───── Supplied text ─────

Performances are less than those observed when benchmarking the disk directly though.
Delete the pod and the pvc:
kubectl delete pod fio
kubectl delete pvc ms-volume-claim
Then list pv shows that the reclaim policy is working well:
kubectl get pv
NAME CAPACITY ACCESS MODES RECLAIM POLICY STATUS CLAIM STORAGECLASS REASON AGE
pvc-ca85c6fb-7e91-4406-9065-b81ae2832ec6 10Gi RWO Delete Released default/ms-volume-claim mayastor-iscsi 3h19m
kubectl get pv
No resources found in default namespace.
This can be achieved by changing the limits of pods of the Mayastor data plane:
wget https://raw.githubusercontent.com/openebs/Mayastor/master/deploy/mayastor-daemonset.yaml
kubectl delete -f mayastor-daemonset.yaml
Set limits.cpu and limits.requests to "500m" instead of 1:
resources:
# NOTE: Each container must have mem/cpu limits defined in order to
# belong to Guaranteed QoS class, hence can never get evicted in case of
# pressure unless they exceed those limits. limits and requests must be the same.
limits:
cpu: "500m"
memory: "512Mi"
hugepages-2Mi: "1Gi"
requests:
cpu: "500m"
memory: "512Mi"
hugepages-2Mi: "1Gi"
Recreate the daemonset:
kubectl apply -f mayastor-daemonset.yaml
But consequences are dire since performances are directly cut by 2 (so let's forget that):
Sequential Read: 58 MB/s IOPS=0
Sequential Write: 57 MB/s IOPS=0
512KB Read: 49 MB/s IOPS=98
512KB Write: 48 MB/s IOPS=96
Sequential Q32T1 Read: 58 MB/s IOPS=2
Sequential Q32T1 Write: 57 MB/s IOPS=2
4KB Read: 5 MB/s IOPS=1340
4KB Write: 6 MB/s IOPS=1666
4KB Q32T1 Read: 51 MB/s IOPS=13068
4KB Q32T1 Write: 51 MB/s IOPS=13209
4KB Q8T8 Read: 51 MB/s IOPS=13071
4KB Q8T8 Write: 51 MB/s IOPS=13251
Make sure the nvme_tcp kernel module is loaded during boot:
ansible k8s -b -m lineinfile -a "path=/etc/modules regexp=nvme_tcp line=nvme_tcp"

───── Listed records ─────

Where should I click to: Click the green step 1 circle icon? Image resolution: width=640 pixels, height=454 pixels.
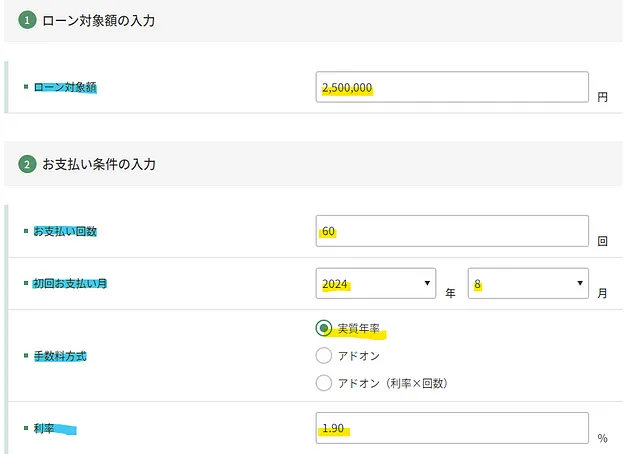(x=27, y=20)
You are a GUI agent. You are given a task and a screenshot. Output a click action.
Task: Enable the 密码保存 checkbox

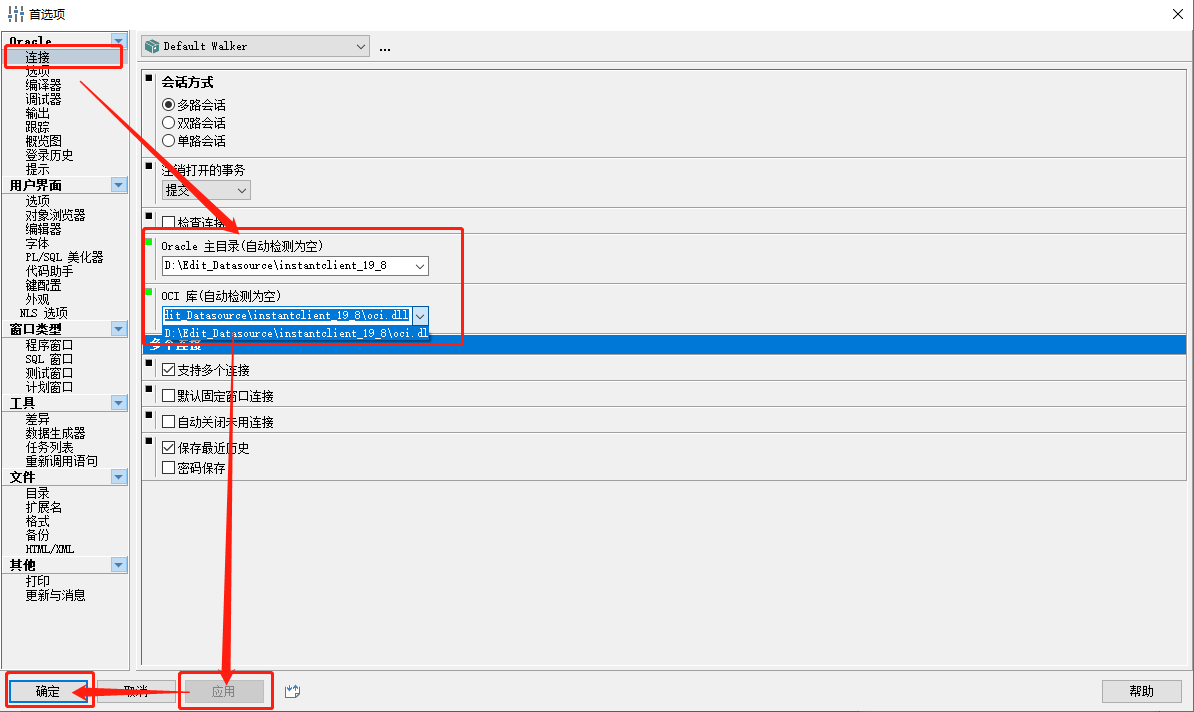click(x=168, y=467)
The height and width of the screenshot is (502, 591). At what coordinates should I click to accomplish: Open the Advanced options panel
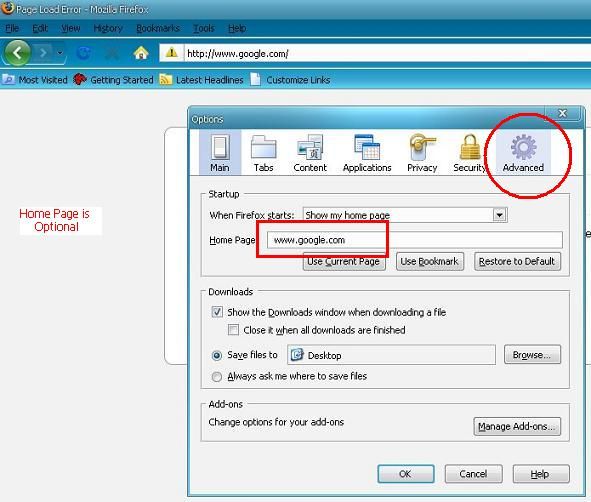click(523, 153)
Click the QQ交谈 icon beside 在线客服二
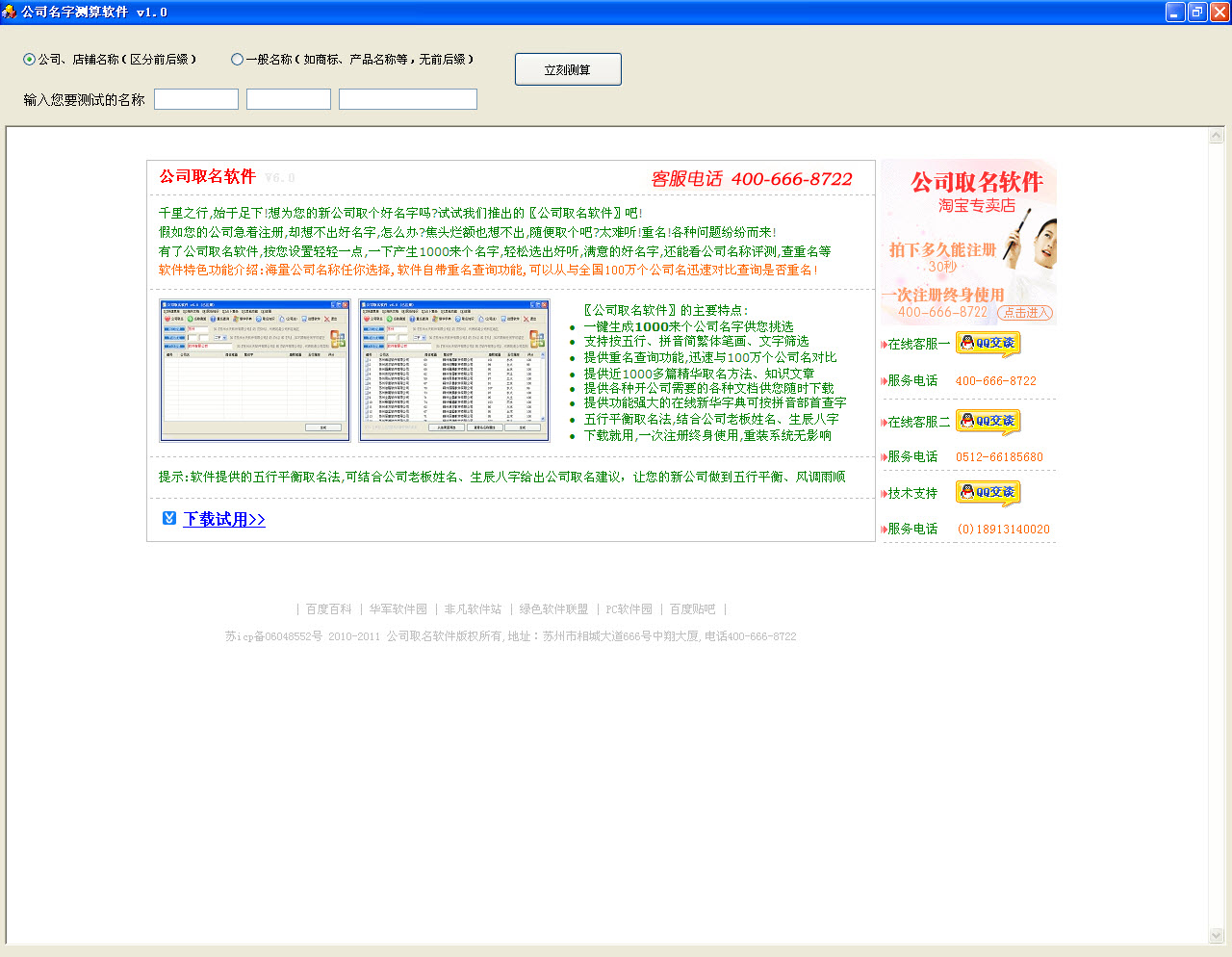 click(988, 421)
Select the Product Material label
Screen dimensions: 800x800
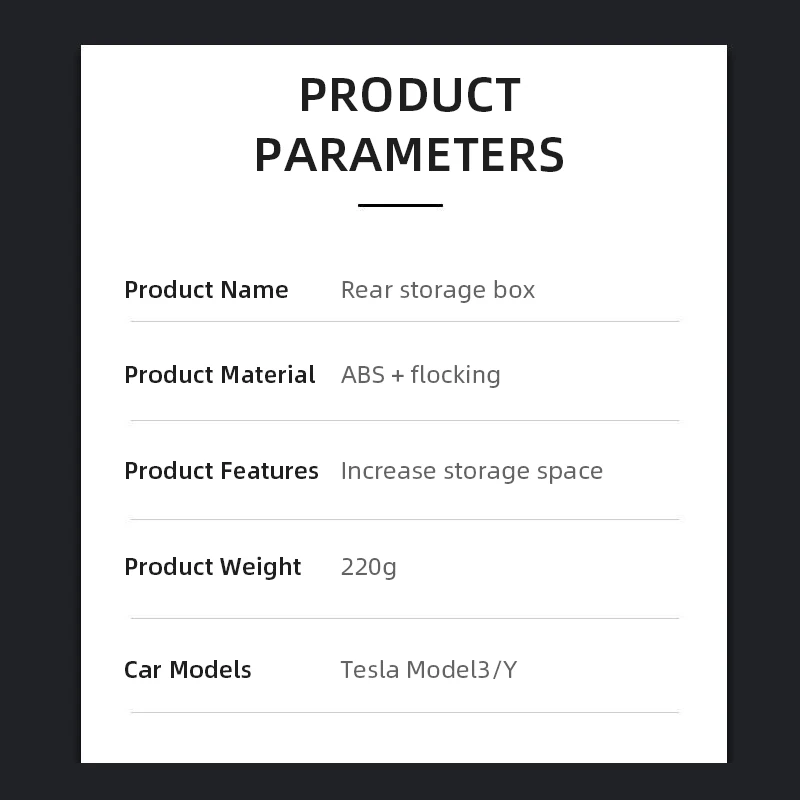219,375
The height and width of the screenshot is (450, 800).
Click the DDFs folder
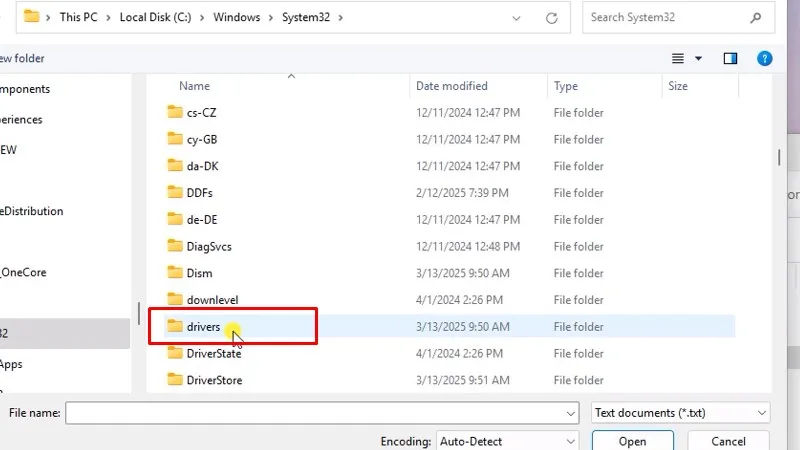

─────

> Goal 1
Print everything in the Mayastor text from "This can be" down to "be the same.".
> Goal 2
According to the comment in the resources block of the Mayastor text, why must each container have memory and CPU limits defined, with limits and requests set the same?
> Goal 3
Answer these from the Mayastor text:
(a) What capacity is listed for the released volume?
(b) What reclaim policy does that volume show?
(c) What memory value is set under limits in the resources block?
The rows play no part in what comes next.

> Full solution 1
This can be achieved by changing the limits of pods of the Mayastor data plane:
wget https://raw.githubusercontent.com/openebs/Mayastor/master/deploy/mayastor-daemonset.yaml
kubectl delete -f mayastor-daemonset.yaml
Set limits.cpu and limits.requests to "500m" instead of 1:
resources:
# NOTE: Each container must have mem/cpu limits defined in order to
# belong to Guaranteed QoS class, hence can never get evicted in case of
# pressure unless they exceed those limits. limits and requests must be the same.

> Full solution 2
Defining the limits places each container in the Guaranteed QoS class. Under pressure, a container in that class is never evicted unless it exceeds those limits.

> Full solution 3
(a) 10Gi
(b) Delete
(c) 512Mi